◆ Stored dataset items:
··········

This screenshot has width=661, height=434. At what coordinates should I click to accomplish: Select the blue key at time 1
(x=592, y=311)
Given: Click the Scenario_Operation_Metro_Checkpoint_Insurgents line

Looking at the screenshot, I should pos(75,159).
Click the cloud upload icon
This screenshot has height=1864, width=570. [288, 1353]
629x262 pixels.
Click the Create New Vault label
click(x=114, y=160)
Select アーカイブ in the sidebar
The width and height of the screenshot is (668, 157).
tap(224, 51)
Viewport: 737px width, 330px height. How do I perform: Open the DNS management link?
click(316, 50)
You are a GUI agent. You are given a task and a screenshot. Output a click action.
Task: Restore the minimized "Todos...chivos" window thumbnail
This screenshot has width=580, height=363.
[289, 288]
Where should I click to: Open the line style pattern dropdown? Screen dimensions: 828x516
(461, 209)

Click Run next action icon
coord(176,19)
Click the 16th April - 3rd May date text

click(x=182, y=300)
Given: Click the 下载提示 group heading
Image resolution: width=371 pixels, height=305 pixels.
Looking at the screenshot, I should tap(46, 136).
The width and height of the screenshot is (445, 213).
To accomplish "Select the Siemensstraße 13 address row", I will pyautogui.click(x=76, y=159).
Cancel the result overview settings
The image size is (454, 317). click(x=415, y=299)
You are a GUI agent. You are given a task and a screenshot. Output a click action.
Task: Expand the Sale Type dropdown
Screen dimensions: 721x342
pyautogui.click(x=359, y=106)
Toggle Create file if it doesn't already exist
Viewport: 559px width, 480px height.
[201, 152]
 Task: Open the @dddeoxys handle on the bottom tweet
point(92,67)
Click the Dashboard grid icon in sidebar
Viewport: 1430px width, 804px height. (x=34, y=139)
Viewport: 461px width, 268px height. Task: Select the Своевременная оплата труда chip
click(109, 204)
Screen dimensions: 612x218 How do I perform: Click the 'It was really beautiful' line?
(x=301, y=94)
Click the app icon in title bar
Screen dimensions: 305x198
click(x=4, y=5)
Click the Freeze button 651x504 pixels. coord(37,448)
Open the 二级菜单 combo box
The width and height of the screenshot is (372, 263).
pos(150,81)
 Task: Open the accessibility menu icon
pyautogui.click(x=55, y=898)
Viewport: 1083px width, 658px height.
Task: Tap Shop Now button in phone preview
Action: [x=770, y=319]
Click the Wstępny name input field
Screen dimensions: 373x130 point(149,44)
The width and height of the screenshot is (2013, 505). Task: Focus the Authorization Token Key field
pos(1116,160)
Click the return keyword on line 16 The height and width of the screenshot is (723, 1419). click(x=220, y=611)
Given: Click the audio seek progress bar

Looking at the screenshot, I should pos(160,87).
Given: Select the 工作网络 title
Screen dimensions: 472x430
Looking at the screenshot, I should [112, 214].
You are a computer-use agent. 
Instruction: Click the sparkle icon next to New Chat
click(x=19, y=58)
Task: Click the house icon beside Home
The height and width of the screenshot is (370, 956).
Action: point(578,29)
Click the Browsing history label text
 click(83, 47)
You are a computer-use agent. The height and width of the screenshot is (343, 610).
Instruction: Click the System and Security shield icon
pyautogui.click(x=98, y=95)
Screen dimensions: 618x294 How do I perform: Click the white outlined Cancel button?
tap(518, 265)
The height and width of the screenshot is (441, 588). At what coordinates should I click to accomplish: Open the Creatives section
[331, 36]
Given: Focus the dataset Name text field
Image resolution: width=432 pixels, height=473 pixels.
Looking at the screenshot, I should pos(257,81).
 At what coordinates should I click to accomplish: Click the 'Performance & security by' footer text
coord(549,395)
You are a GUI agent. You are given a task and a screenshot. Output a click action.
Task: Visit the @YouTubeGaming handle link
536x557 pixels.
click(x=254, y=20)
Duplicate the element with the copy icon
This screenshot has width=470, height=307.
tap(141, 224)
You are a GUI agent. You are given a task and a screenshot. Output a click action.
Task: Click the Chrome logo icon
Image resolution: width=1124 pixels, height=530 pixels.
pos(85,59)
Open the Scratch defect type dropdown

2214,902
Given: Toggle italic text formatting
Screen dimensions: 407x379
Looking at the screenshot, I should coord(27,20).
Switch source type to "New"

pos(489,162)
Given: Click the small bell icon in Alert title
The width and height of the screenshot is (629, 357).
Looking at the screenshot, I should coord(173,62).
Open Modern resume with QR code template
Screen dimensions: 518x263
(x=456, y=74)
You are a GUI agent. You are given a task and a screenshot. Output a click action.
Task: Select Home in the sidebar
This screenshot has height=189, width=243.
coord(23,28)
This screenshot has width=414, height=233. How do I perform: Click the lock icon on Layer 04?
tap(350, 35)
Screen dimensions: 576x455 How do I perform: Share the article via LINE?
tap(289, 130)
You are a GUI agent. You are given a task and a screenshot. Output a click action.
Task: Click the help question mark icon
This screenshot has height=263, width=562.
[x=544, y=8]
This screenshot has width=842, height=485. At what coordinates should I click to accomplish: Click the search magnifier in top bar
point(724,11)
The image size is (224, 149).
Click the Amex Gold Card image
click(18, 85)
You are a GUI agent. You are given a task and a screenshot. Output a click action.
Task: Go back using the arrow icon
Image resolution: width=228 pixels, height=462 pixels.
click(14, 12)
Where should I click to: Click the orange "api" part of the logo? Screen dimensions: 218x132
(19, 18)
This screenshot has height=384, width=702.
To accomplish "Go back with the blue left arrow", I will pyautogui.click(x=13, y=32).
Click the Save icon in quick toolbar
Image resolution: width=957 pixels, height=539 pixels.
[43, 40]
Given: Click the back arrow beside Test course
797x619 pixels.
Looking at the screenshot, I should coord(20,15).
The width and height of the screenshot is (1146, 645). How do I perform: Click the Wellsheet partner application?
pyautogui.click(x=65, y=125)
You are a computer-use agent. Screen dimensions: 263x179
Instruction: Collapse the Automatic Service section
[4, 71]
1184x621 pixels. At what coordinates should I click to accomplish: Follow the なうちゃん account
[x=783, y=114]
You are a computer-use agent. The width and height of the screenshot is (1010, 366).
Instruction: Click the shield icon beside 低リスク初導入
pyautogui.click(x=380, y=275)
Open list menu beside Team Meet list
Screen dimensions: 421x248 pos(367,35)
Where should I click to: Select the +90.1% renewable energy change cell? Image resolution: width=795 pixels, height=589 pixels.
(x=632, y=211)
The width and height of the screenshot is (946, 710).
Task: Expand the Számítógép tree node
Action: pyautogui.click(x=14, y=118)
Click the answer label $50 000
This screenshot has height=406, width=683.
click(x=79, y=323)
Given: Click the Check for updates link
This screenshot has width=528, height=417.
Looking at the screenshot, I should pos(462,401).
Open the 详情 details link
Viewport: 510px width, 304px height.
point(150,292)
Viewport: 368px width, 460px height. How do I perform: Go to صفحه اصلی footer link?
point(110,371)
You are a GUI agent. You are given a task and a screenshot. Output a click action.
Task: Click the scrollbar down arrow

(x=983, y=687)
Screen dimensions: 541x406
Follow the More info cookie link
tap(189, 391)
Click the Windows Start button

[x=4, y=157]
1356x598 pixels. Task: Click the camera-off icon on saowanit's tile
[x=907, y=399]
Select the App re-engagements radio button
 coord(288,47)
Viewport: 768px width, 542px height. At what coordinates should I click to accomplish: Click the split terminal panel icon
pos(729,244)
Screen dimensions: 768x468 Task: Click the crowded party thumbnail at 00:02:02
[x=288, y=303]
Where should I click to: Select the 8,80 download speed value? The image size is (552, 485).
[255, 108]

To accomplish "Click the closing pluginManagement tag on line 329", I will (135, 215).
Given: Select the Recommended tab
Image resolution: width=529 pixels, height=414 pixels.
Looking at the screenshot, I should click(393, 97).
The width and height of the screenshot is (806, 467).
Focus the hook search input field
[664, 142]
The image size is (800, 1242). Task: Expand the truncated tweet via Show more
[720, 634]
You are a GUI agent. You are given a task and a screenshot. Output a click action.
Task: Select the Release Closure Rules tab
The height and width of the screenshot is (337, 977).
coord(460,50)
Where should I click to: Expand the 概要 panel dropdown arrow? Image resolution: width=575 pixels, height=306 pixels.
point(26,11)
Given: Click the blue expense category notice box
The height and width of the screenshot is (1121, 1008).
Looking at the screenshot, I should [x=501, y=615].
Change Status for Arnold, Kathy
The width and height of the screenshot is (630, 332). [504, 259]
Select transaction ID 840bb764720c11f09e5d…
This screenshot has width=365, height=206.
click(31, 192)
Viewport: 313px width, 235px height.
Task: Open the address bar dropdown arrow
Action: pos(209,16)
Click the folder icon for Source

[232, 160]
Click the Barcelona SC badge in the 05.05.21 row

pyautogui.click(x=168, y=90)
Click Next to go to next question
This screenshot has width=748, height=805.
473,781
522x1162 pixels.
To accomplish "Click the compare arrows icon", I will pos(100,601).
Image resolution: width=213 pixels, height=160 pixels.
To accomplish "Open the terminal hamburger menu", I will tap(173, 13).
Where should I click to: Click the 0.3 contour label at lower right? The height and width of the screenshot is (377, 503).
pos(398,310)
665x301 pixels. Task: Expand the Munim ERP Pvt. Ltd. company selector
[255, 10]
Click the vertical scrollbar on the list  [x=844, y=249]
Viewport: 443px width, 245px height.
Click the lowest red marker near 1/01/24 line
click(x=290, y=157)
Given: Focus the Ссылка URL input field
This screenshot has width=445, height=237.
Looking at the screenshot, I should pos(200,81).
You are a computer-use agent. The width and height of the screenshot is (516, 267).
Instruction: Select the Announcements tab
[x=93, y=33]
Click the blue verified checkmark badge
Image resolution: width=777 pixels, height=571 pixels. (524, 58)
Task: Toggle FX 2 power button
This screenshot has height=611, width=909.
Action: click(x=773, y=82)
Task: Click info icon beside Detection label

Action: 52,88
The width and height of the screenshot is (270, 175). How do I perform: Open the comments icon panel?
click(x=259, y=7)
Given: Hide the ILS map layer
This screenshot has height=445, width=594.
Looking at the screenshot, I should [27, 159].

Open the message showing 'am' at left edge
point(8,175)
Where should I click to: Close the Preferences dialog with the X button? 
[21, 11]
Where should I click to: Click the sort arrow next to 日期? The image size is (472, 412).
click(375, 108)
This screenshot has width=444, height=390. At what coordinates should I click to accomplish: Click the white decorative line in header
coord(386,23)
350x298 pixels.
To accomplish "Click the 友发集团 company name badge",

··········

◆ Prompt: Filter the entries down to the lines with the word "question" in them, and copy those lines.

◆ Response area:
Task: Click the help question mark icon
Click Next to go to next question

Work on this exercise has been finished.